Immobilier: le gouvernement australien accusé de privilégier les "riches"

Entre décembre 2014 et décembre 2015, la valeur moyenne des propriétés a augmenté de 13.9% à Sydney et 9.6% à Melbourne.
Sur l'île-continent, le foncier est très peu taxé et les Australiens qui investissent dans une 2ème propriété peuvent échapper à l'impôt sur le revenu. Ces deux avantages poussent les Australiens à la spéculation immobilière, mais le gouvernement a choisi de ne pas les réformer dans son budget. 
Pourtant, si la bulle éclate, elle peut mettre l'économie australienne à genoux. 
David Collyer est le responsable de campagne de Prosper Australia, une ONG qui milite pour la justice économique et la fin des cadeaux fiscaux aux investisseurs. « Un des principes fondateurs de l'Australie est le droit fondamental pour tout un chacun de posséder sa maison, rappelle-t-il. Mais on a renoncé à cette ambition et cela me rend tellement triste pour mon pays, l'Australie est devenue un pays de rentiers et de locataires. » 
 

Cadeau fiscal 

 
C'est le « negative gearing » qui est au centre de la polémique. En français, on pourrait le traduire par « emprunt non amorti ». Ce mécanisme fiscal profite aux Australiens déjà propriétaires d'une maison et qui souhaitent investir dans des propriétés supplémentaires.
Ils s'endettent lourdement pour acheter une maison et la mettre en location. Quand le loyer qu'ils touchent ne suffit pas à rembourser les intérêts de leur emprunt à la banque, ils enregistrent une perte.

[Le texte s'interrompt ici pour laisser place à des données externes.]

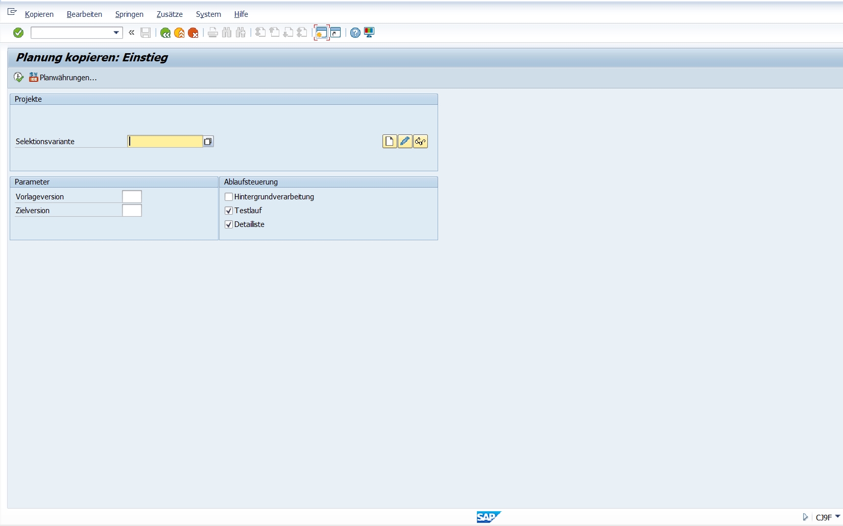Click the orange Exit icon

[x=179, y=33]
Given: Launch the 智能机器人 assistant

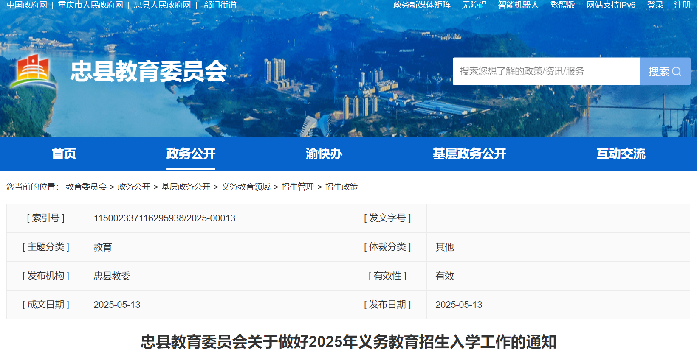Looking at the screenshot, I should 518,5.
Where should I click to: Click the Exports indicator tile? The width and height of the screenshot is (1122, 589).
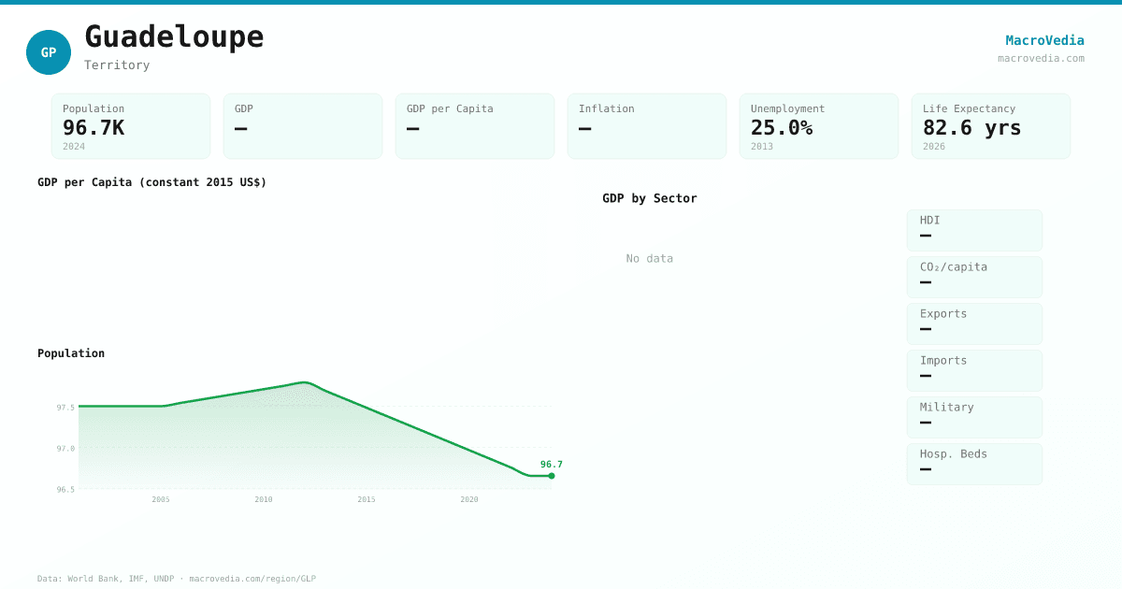point(974,323)
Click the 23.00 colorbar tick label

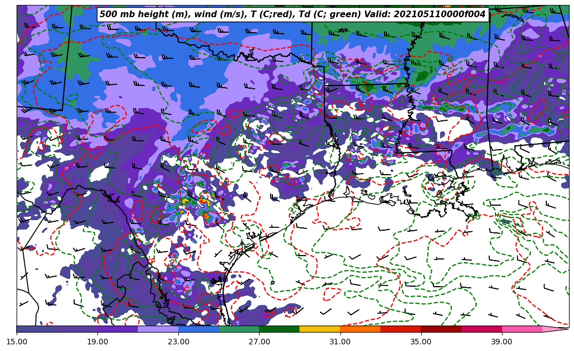(x=178, y=342)

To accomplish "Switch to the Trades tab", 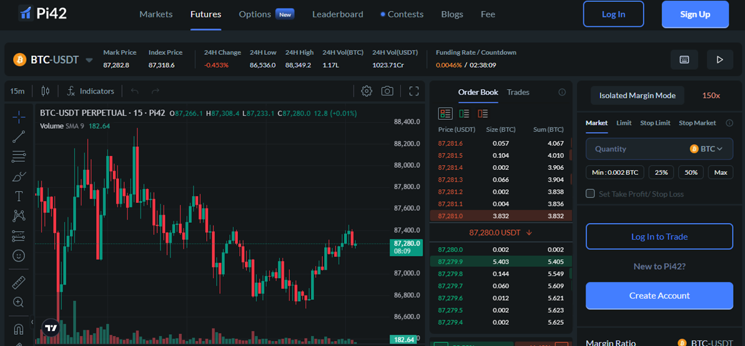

L’état australien leur donne alors un coup de pouce. Les nouveaux investisseurs ont le droit de déduire leurs pertes de leurs revenus. Cet avantage concerne 1.2 million d'Australiens. 
Ce qui fait dire à certains économistes que des Australiens investissent dans l'immobilier pour échapper à l'impôt sur le revenu.
 

D'autres avantages 

 
Mais ils sont aussi attirés par deux autres avantages décisifs. En pratique, les investisseurs ne paient pas ou très peu d'impôts fonciers sur leur nouvelle propriété. « La terre est taxée en Australie, explique l'économiste australien Allan Layton, de l'Université du Sud du Queensland. Mais seulement au-delà d’une certaine valeur du terrain (à partir de $482,000, NDLR). La plupart des Australiens n’ont pas des terrains suffisamment précieux pour être soumis à l’impôt. » Actuellement, environ la moitié des terres du pays sont soumises à l’impôt foncier.
Enfin, quand les investisseurs revendent leur propriété, ils ne paient des impôts que sur la moitié de leur plus-value - à condition que ce soit au minimum 12 mois après l'achat de la maison. 
 

Des prix étourdissants 

 
Selon David Collyer, tous ces avantages fiscaux attirent les spéculateurs et font grimper artificiellement le prix des maisons. 
« Actuellement, acheter une maison en Australie coûte en moyenne 63 fois le prix d’un loyer annuel net. Ça vous donne une idée de l’énormité de la bulle immobilière en Australie. »
Pourtant, pour les 1.2 millions d’Australiens qui font jouer les mécanismes fiscaux avantageux, le jeu en vaut la chandelle. Certes les loyers qu’ils touchent ne leur permettent pas de rembourser la banque, mais ils parient sur le fait que la valeur de leur propriété continue à battre des records. 
D’après le Bureau australien des statistiques, entre décembre 2014 et décembre 2015, la valeur moyenne des propriétés dans les 8 grandes villes australiennes a augmenté de 8.7% - et de 13.9% pour Sydney et 9.6% pour Melbourne. À Sydney, le prix moyen d'une maison atteint désormais 807 500 dollars australiens, soit 63 millions de francs Pacifique. 
 

« Les banques prêtent à n'importe quelle personne capable de signer son nom » 

 
Lundi, un député libéral interrogé sur ABC, John Alexander, a reconnu que les avantages fiscaux avaient contribué à l’explosion des prix de l’immobilier, « dominé par des spéculateurs ». « Je vois trop souvent un jeune couple rentrer bredouille d’une vente aux enchères, et se retrouver peu après à louer la même maison qu’il voulait initialement acheter », regrette-t-il. 
La bulle immobilière gonfle sur l’île-continent. Outre la fiscalité, d'autres facteurs expliquent les prix étourdissants de l'immobilier - en particulier le boom minier et des taux d’intérêt très bas, et tout simplement, l'avidité des banques. 
« L’Australie n’a que 4 grandes banques, et elles se partagent 80% du marché, dénonce David Collyer. Elles prêtent à n’importe quelle personne avec un coeur qui bat, et qui peut signer son nom. Il n’y a pas de limite. » 
La banque centrale australienne (Reserve Bank of Australia, RBA) a tiré la sonnette d’alarme en 2015, affirmant que le marché immobilier représentait une menace pour la stabilité économique de l’Australie, pointant le système fiscal comme principal coupable.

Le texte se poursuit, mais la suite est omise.